Start of Block
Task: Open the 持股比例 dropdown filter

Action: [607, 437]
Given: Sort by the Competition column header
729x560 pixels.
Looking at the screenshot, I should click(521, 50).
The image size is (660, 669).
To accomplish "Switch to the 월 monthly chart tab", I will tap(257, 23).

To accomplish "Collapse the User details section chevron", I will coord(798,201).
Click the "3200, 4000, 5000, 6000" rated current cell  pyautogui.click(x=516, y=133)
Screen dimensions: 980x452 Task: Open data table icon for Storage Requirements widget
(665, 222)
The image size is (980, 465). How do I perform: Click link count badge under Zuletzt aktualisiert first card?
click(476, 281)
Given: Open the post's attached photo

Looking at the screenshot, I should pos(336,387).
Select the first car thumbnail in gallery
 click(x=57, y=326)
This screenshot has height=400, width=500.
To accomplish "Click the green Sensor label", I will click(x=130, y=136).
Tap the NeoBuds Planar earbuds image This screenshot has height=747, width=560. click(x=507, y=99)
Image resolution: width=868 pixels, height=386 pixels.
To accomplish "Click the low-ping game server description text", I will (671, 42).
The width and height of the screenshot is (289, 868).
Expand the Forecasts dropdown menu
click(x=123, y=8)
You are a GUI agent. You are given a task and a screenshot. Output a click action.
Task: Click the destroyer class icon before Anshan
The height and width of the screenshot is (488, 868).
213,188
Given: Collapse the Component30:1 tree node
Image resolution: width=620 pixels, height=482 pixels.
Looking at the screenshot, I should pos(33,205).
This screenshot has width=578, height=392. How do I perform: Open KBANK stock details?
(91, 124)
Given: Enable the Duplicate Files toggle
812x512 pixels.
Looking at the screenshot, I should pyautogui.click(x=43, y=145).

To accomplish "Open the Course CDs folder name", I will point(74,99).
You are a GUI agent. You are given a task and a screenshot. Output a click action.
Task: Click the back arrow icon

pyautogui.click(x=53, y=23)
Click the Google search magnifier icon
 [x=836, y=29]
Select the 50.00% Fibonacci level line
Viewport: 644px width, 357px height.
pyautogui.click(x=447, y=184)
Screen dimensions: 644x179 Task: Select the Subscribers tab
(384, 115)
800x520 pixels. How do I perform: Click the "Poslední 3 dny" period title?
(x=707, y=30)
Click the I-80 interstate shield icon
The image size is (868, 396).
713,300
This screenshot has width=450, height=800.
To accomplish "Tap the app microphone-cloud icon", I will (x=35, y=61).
End of Block
> _TASK PROMPT_:
Copy every line of the records above exactly.

> _WRITTEN ANSWER_:
Task: Open the 持股比例 dropdown filter

Action: [607, 437]
Given: Sort by the Competition column header
729x560 pixels.
Looking at the screenshot, I should click(521, 50).
The image size is (660, 669).
To accomplish "Switch to the 월 monthly chart tab", I will tap(257, 23).

To accomplish "Collapse the User details section chevron", I will coord(798,201).
Click the "3200, 4000, 5000, 6000" rated current cell  pyautogui.click(x=516, y=133)
Screen dimensions: 980x452 Task: Open data table icon for Storage Requirements widget
(665, 222)
The image size is (980, 465). How do I perform: Click link count badge under Zuletzt aktualisiert first card?
click(476, 281)
Given: Open the post's attached photo

Looking at the screenshot, I should pos(336,387).
Select the first car thumbnail in gallery
 click(x=57, y=326)
This screenshot has height=400, width=500.
To accomplish "Click the green Sensor label", I will click(x=130, y=136).
Tap the NeoBuds Planar earbuds image This screenshot has height=747, width=560. click(x=507, y=99)
Image resolution: width=868 pixels, height=386 pixels.
To accomplish "Click the low-ping game server description text", I will (671, 42).
The width and height of the screenshot is (289, 868).
Expand the Forecasts dropdown menu
click(x=123, y=8)
You are a GUI agent. You are given a task and a screenshot. Output a click action.
Task: Click the destroyer class icon before Anshan
The height and width of the screenshot is (488, 868).
213,188
Given: Collapse the Component30:1 tree node
Image resolution: width=620 pixels, height=482 pixels.
Looking at the screenshot, I should pos(33,205).
This screenshot has width=578, height=392. How do I perform: Open KBANK stock details?
(91, 124)
Given: Enable the Duplicate Files toggle
812x512 pixels.
Looking at the screenshot, I should pyautogui.click(x=43, y=145).

To accomplish "Open the Course CDs folder name", I will point(74,99).
You are a GUI agent. You are given a task and a screenshot. Output a click action.
Task: Click the back arrow icon

pyautogui.click(x=53, y=23)
Click the Google search magnifier icon
 [x=836, y=29]
Select the 50.00% Fibonacci level line
Viewport: 644px width, 357px height.
pyautogui.click(x=447, y=184)
Screen dimensions: 644x179 Task: Select the Subscribers tab
(384, 115)
800x520 pixels. How do I perform: Click the "Poslední 3 dny" period title?
(x=707, y=30)
Click the I-80 interstate shield icon
The image size is (868, 396).
713,300
This screenshot has width=450, height=800.
To accomplish "Tap the app microphone-cloud icon", I will (x=35, y=61).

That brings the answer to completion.